Professional sports did not go untouched as both the NBA and NFL have gone through lockouts.
Over the weekend, the cold shoulder turned to sportsmanship sunk to new lows as Detroit Lions' defensive tackle Ndamukong Suh stomped on Green Bay's Evan Dietrich-Smith's right arm. Before the stomp, Suh shoved Dietrich-Smith's helmet toward the turf.
Suh was suspended for two games Tuesday, but not before he offered this head-scratching explanation for his actions, "A lot of people are going to create their own storylines for seeing what they want to interpret, but I know what I did and the man upstairs knows what I did."
The loss of two game checks worth $165,000 and being forced to stay away from practice and team facilities aren't the true punishment for Suh. Hopefully, missing two games and the tarnish on his reputation will be the true teacher for Suh.

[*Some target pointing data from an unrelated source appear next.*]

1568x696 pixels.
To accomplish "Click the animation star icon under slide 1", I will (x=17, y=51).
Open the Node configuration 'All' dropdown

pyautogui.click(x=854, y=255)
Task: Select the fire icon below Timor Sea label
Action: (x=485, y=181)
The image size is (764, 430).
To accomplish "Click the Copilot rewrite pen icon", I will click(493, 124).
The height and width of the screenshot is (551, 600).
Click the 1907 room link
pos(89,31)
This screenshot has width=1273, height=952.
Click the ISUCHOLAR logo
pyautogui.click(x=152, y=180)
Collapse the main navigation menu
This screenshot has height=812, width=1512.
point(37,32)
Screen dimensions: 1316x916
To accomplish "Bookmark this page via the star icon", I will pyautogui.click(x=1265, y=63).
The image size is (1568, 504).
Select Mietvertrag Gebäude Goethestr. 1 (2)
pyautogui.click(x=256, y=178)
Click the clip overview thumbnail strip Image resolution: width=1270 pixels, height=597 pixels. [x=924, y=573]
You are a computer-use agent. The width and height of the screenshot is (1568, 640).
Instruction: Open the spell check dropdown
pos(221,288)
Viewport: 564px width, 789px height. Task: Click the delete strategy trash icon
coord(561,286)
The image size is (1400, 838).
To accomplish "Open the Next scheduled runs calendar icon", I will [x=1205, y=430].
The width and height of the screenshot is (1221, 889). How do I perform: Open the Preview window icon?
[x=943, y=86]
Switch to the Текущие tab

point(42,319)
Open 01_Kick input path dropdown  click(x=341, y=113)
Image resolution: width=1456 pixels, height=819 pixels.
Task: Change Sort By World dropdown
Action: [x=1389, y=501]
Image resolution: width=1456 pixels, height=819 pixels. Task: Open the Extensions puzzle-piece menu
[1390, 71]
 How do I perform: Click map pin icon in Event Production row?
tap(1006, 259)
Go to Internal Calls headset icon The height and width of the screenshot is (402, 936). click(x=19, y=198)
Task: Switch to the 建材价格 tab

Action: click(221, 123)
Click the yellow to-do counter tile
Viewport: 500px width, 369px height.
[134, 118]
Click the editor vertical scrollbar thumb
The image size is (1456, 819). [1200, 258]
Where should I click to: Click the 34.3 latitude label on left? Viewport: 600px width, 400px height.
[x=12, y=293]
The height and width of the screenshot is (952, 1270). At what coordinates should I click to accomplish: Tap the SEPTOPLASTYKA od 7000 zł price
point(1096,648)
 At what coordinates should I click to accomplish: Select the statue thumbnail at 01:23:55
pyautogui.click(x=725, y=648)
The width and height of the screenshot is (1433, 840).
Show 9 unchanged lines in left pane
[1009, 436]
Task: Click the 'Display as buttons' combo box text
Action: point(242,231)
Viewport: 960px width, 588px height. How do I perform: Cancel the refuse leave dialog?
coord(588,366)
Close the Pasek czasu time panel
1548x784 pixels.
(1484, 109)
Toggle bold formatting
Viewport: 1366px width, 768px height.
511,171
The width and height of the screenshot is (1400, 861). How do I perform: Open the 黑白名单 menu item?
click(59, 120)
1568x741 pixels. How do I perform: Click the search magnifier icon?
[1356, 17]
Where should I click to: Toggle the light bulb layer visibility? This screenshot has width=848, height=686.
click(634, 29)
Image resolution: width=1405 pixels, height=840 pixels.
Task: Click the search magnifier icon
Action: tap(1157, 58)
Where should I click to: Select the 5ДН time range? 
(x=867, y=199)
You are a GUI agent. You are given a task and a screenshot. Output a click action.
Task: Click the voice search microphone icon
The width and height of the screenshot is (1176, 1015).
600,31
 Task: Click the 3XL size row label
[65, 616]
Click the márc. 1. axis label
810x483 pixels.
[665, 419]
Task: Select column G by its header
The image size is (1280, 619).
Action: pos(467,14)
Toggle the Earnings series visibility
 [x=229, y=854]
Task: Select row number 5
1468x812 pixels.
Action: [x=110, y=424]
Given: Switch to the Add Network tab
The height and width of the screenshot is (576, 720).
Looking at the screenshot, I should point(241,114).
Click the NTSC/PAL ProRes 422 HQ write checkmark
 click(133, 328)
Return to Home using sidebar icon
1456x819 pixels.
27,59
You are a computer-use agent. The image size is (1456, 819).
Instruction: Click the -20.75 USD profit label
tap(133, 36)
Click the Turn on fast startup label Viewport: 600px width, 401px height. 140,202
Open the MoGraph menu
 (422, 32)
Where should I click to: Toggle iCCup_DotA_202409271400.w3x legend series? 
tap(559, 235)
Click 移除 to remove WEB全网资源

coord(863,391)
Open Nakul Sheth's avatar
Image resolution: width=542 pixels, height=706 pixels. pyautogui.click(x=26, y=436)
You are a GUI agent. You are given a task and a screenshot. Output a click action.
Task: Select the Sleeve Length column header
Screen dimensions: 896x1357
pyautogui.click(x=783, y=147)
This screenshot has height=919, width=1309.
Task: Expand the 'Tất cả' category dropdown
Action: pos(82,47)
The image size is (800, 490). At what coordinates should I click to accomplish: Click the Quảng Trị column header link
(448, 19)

On Sunday, Buffalo Bills' receiver Stevie Johnson mocked New York Jets' receiver Plaxico Burress after scoring a touchdown by pretending to shoot himself in the leg. Burress spent 20 months in prison on an illegal weapons charge after accidentally shooting himself in the leg at a Manhattan nightclub three years ago. Karma reared its ugly head later in the game as Johnson dropped a pair of critical passes in Buffalo's 28-24 loss.
Denver quarterback Tim Tebow continues to create a media firestorm with his unconventional play and outspoken faith. It is unfortunate that one player doing things the right way has become overshadowed by two players who seem enamored with the love of fame, not the love of the game.
Sports possess the potential to teach invaluable life lessons, build confidence in youth that can lead them to do amazing things with their lives and forge friendships that last a lifetime.
The growing doubt that there are perhaps more figures in the once-positive world of sports have something to hide than those that don't leaves me questioning exactly what message our so-called "role models" are sending.
There are still plenty of positives in athletics and countless lessons to be learned. It just takes a magnifying glass to find them sometimes.